==== EXERCISE DATA

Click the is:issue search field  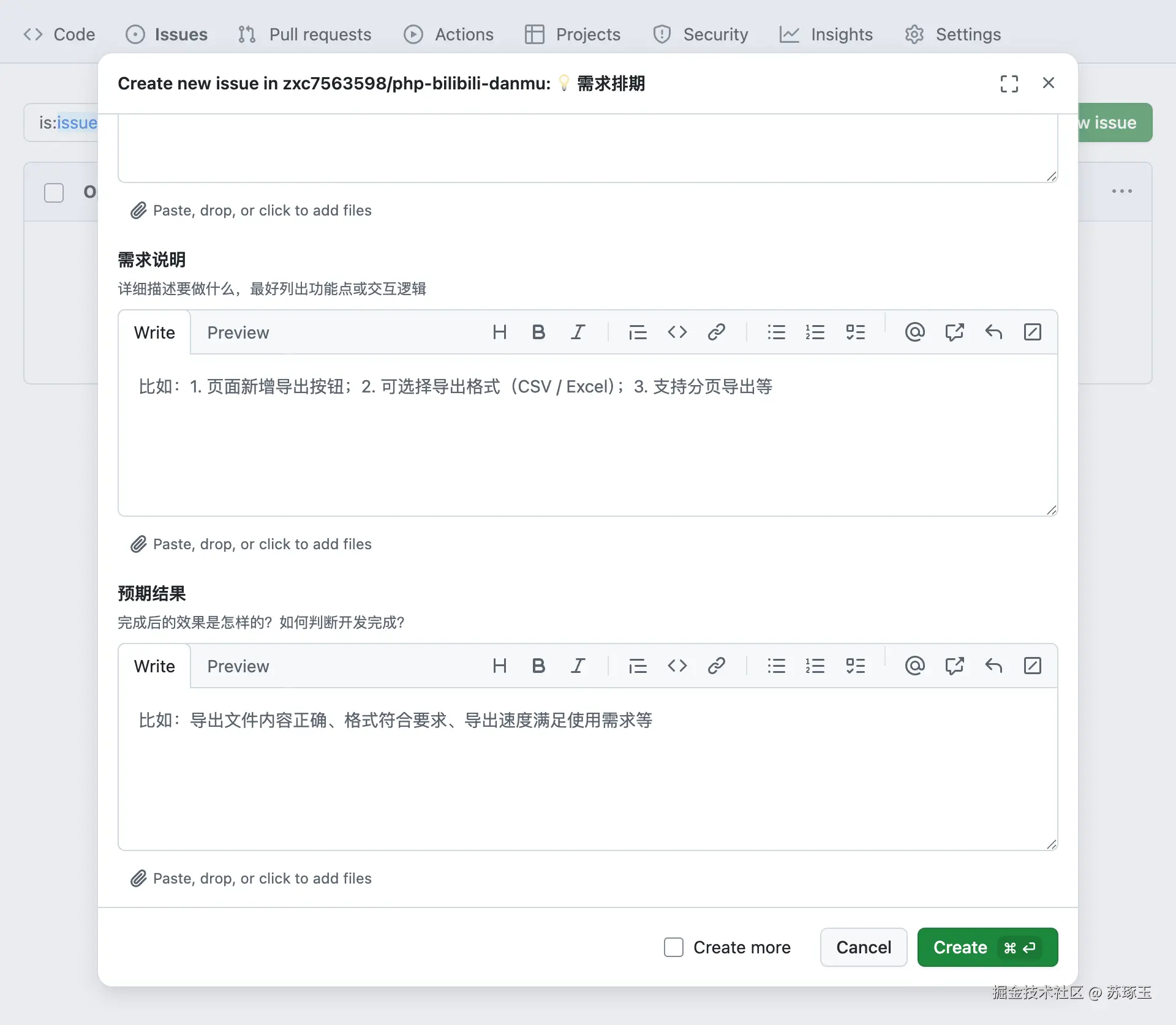[x=67, y=122]
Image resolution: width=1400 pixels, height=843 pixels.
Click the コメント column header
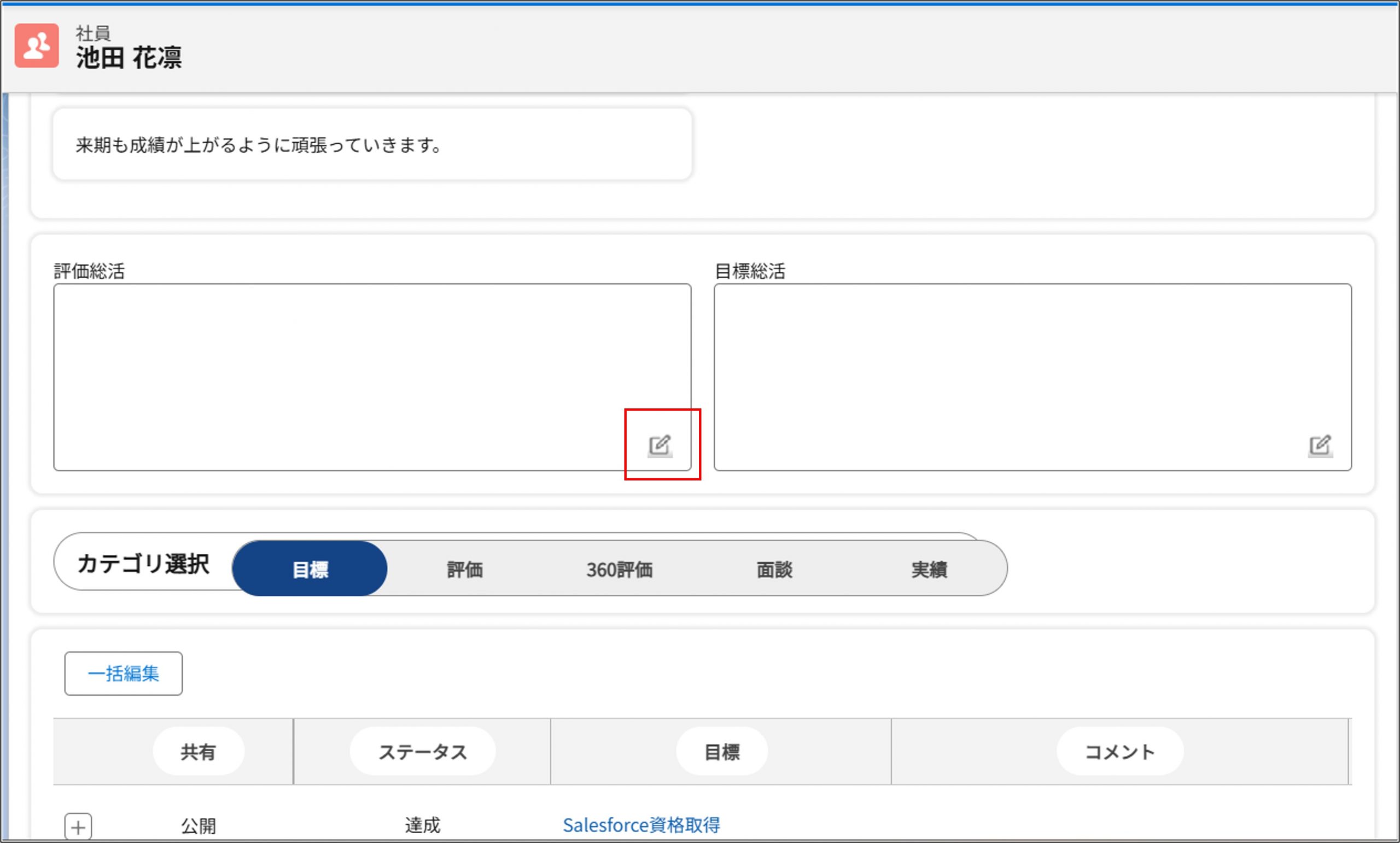coord(1119,752)
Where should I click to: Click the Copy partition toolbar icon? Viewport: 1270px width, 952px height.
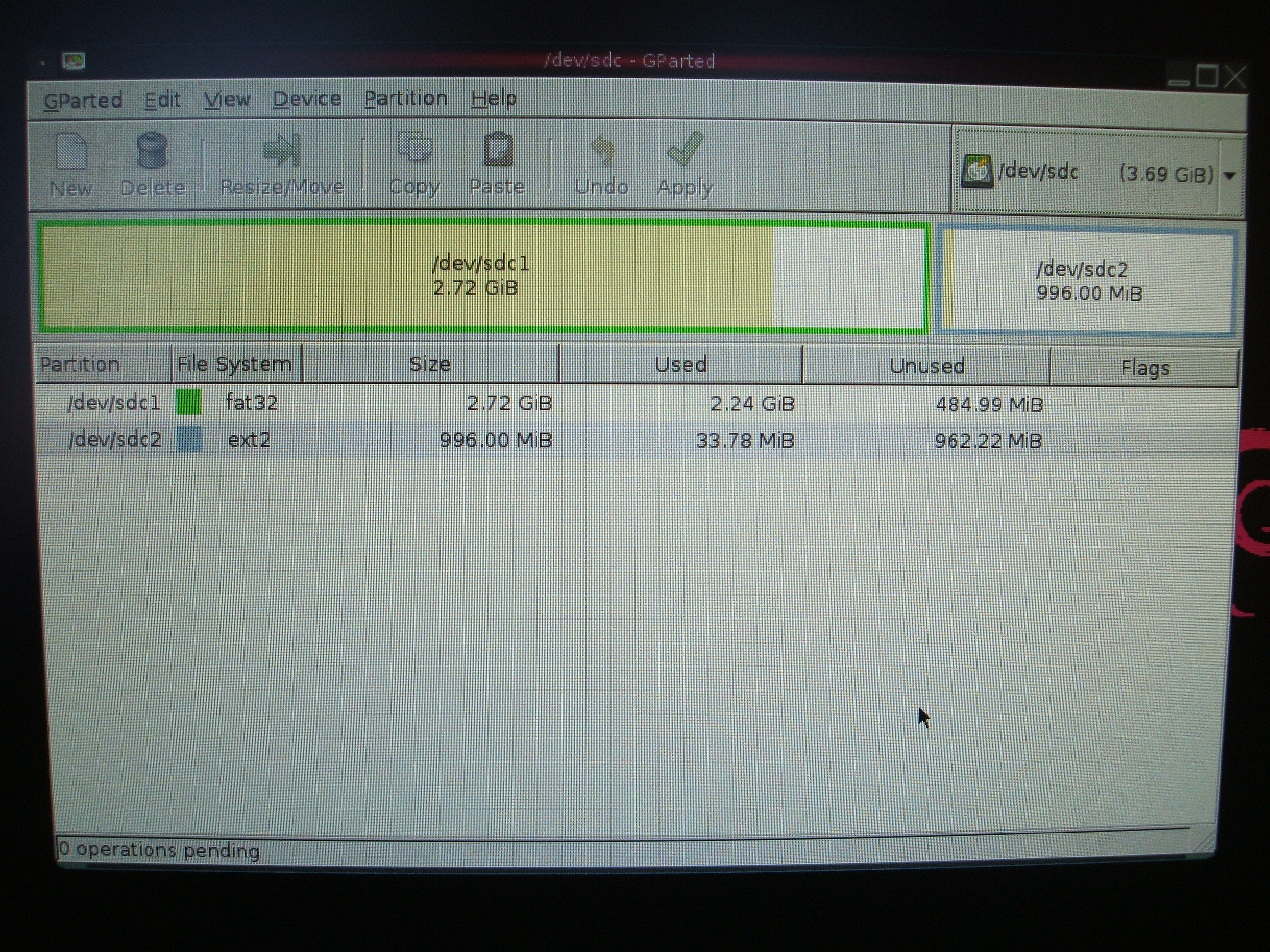point(415,147)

========

**INSTRUCTIONS FOR THE TASK:** Nothing but the lines from the line containing "Where should I" through the end of the records belongs in the answer, written out exactly, both ends included, without pictures.

**RESPONSE:**
Where should I click to: Click the Copy partition toolbar icon? Viewport: 1270px width, 952px height.
point(415,147)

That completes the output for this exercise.